Se il segnale contiene rapidi transitori e siamo interessati a localizzarli nel tempo, una finestra corta con forma rettangolare o Hann potrebbe essere più appropriata, nonostante l’aumento del leakage spettrale, perché privilegia la risoluzione temporale.
Nel contesto dello spettrogramma di iZotope RX 11, le impostazioni di frequency overlap e time overlap giocano un ruolo cruciale nella qualità e nella risoluzione della rappresentazione grafica del segnale audio.
- Time Overlap: Aumentando l’overlap temporale, si sovrappongono più finestre temporali nel calcolo dello spettrogramma. Questo aumenta la risoluzione temporale, permettendo di catturare dettagli più fini dei cambiamenti rapidi del segnale nel tempo. Tuttavia, un overlap troppo alto può aumentare il carico computazionale e ridurre la chiarezza della visualizzazione.
- Frequency Overlap: L’overlap in frequenza consente una maggiore interpolazione tra le bande di frequenza vicine, migliorando la risoluzione frequenziale. Un overlap più elevato aiuta a distinguere frequenze vicine con maggiore precisione, ma potrebbe sfocare i dettagli temporali se non bilanciato correttamente.

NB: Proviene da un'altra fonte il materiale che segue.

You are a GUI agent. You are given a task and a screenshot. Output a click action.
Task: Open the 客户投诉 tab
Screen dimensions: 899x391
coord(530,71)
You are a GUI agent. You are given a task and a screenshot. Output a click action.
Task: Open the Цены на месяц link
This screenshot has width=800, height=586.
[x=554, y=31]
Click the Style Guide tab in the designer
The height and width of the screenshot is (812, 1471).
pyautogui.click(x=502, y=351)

In sintesi, un corretto bilanciamento tra frequency e time overlap è essenziale per ottimizzare la risoluzione dello spettrogramma in iZotope RX, migliorando la qualità visiva e informativa dell’analisi audio. Per maggiori informazioni su iZotope RX si rimanda al testo del Prof. Simone Corelli del CESMA citato in bibliografia.
Conclusione
Il principio di indeterminazione di Heisenberg nell’analisi dei segnali audio digitali evidenzia una limitazione fondamentale nella capacità della strumentazione di analizzare simultaneamente il contenuto temporale e frequenziale di un segnale con precisione arbitraria. Comprendere il compromesso tra risoluzione temporale e frequenziale e la scelta appropriata della finestra sono competenze essenziali per chi lavora nel settore audio.

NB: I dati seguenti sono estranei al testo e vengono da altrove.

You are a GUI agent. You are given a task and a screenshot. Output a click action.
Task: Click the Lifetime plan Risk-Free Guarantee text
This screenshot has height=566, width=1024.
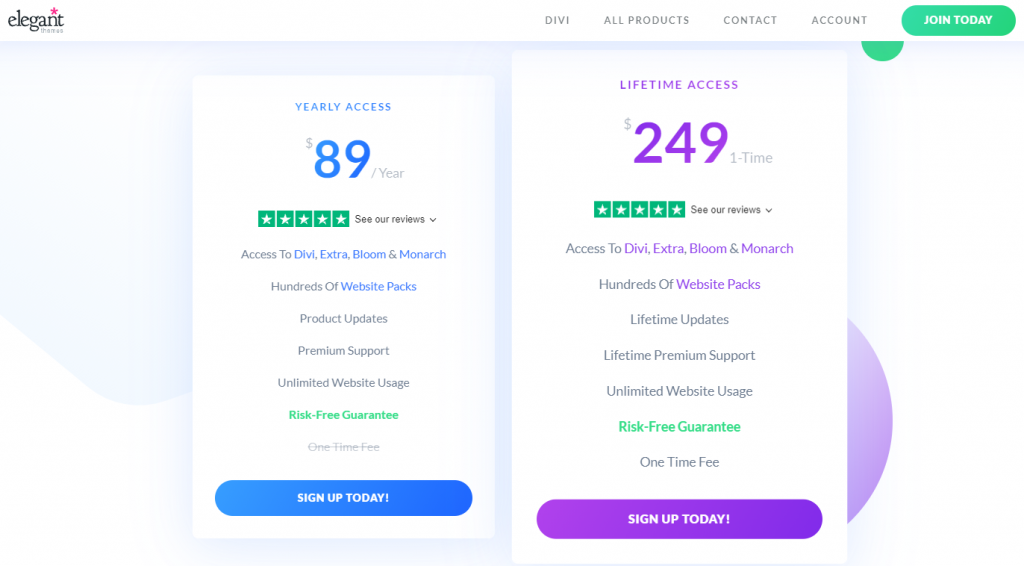679,426
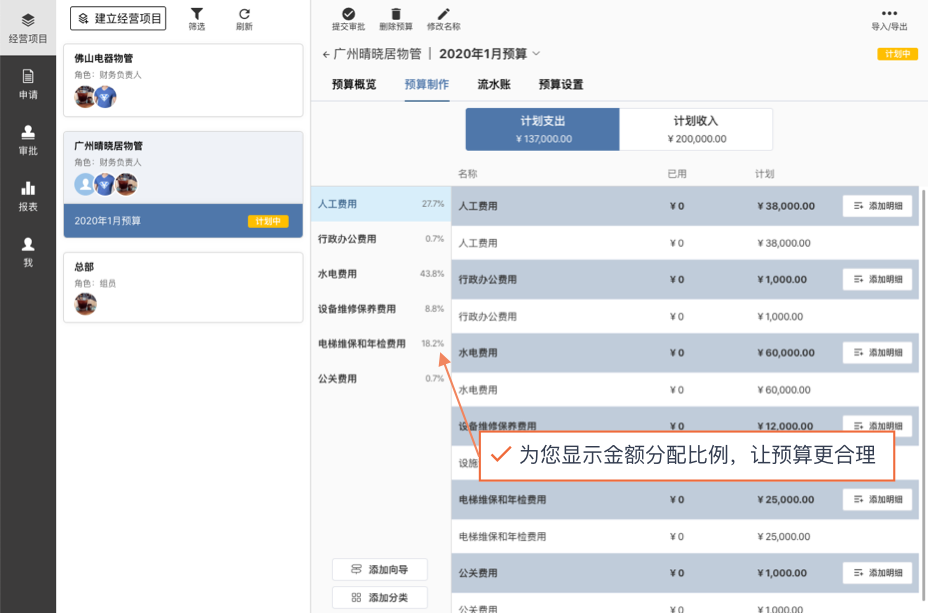Switch to the 计划收入 view
This screenshot has width=928, height=613.
point(696,128)
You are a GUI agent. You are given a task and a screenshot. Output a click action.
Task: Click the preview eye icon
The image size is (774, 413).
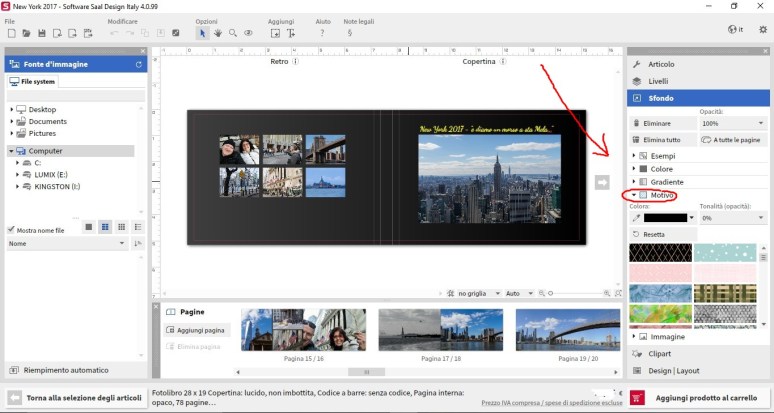click(x=248, y=33)
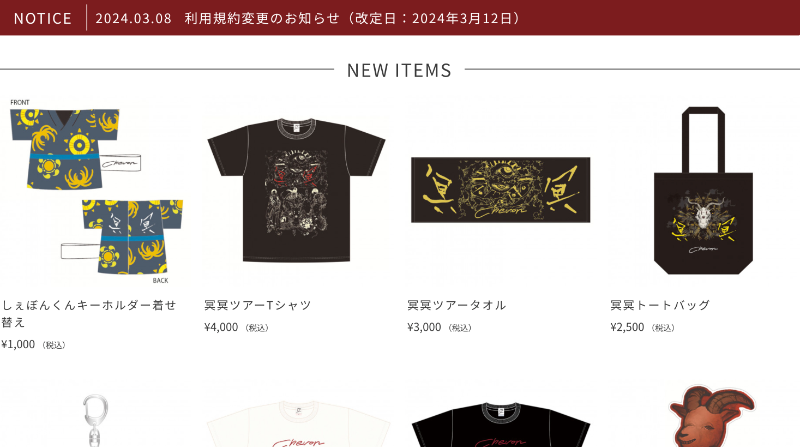Click the ¥2,500 price under tote bag

click(x=627, y=327)
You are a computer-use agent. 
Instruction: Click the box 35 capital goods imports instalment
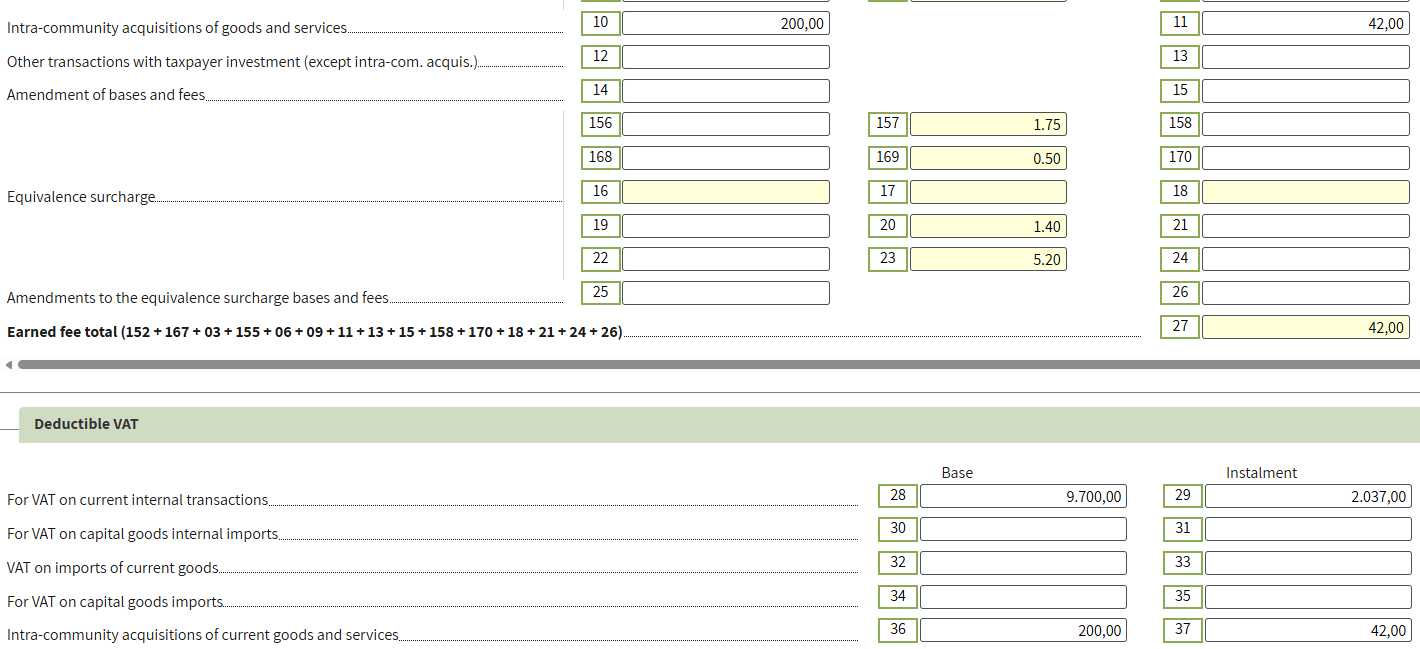tap(1307, 597)
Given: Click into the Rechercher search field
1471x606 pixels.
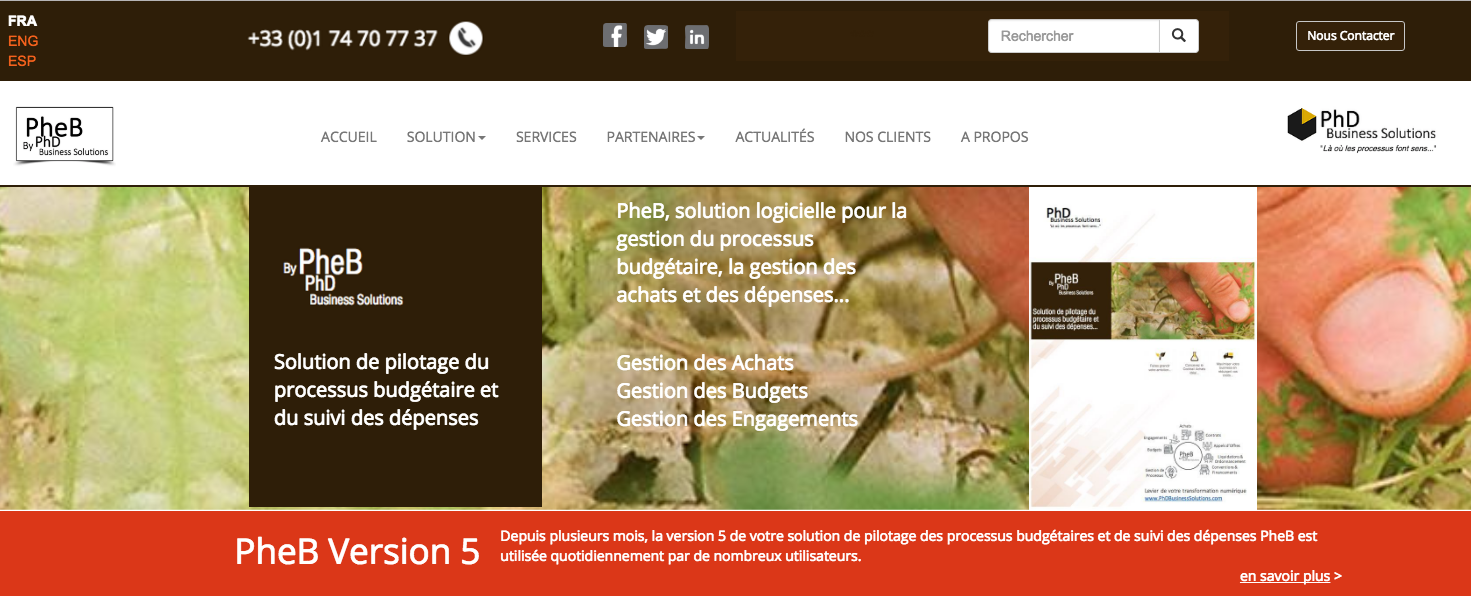Looking at the screenshot, I should [x=1074, y=36].
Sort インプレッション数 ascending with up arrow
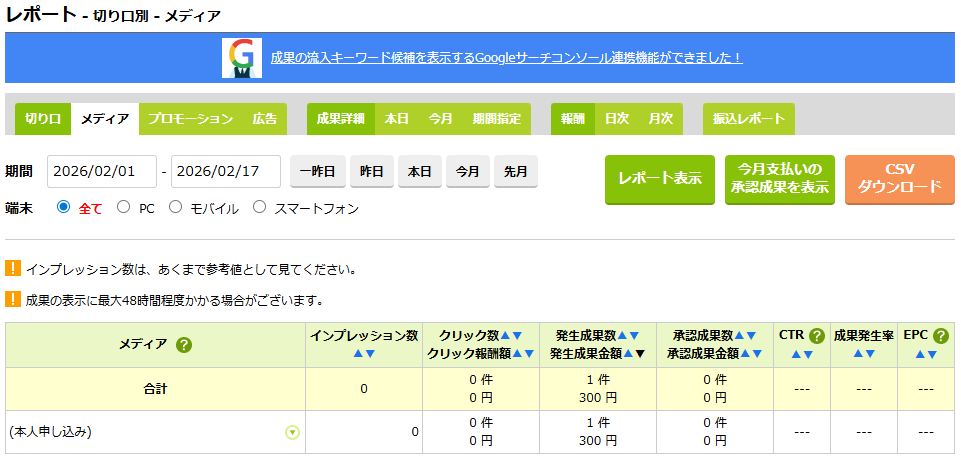This screenshot has height=456, width=961. (x=357, y=353)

L’utilizzo professionale di software come iZotope RX richiede una conoscenza approfondita di questi concetti, permettendo di sfruttare appieno le capacità del software e di ottenere risultati di alta qualità. La formazione e l’esperienza nel gestire questi parametri fanno la differenza tra un approccio dilettantesco e uno professionale.
Forse
Quanto abbiamo appena esposto è tutto vero, tuttavia sembra esserci una contraddizione tra le limitazioni imposte dal principio di indeterminazione e le straordinarie capacità dell’orecchio umano. Mentre da un punto di vista tecnico ci si deve affidare alle misurazioni spettrali fornite da strumenti software per analizzare e manipolare i suoni, l’orecchio umano è in grado di percepire simultaneamente dettagli temporali e frequenziali con grande precisione. Come si spiega questo fenomeno?

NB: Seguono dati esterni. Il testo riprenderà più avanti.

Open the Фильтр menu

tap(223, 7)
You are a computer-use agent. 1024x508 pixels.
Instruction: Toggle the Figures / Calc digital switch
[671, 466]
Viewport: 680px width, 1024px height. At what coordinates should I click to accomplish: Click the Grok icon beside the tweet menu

La risposta risiede nella complessità e nell’efficienza del sistema uditivo umano, che utilizza meccanismi biologici avanzati per elaborare i suoni. A differenza degli strumenti digitali, che sono limitati da analisi lineari e stazionarie, l’orecchio umano impiega processi non lineari e adattativi. Le cellule ciliate nella coclea rispondono a specifiche frequenze, mentre le reti neurali nel cervello elaborano informazioni temporali e spaziali. Questo consente di percepire simultaneamente l’intonazione di una nota e il suo attacco, integrando informazioni di tempo e frequenza senza le limitazioni imposte dal principio di indeterminazione.
Per i professionisti dell’audio quindi comprendere questa apparente contraddizione è fondamentale. Sebbene gli strumenti di analisi forniscano dati preziosi e insostituibili, è essenziale ricordare che l’esperienza uditiva umana va oltre ciò che può essere misurato strumentalmente. Pertanto, un approccio professionale richiede di combinare le competenze tecniche con l’ascolto critico, utilizzando sia le misurazioni oggettive sia la propria percezione per ottenere risultati sonori ottimali.
Bibliografia
- Oppenheim, A.V., & Schafer, R.W. (1999). Discrete-Time Signal Processing. Prentice Hall.
- Harris, F.J. (1978). On the use of windows for harmonic analysis with the discrete Fourier transform. Proceedings of the IEEE, 66(1), 51-83.
- Mallat, S. (1999). A Wavelet Tour of Signal Processing. Academic Press.
- Corelli, S. (2023). Radiografare il suono con iZotope RX, seconda edizione, ed CESMA.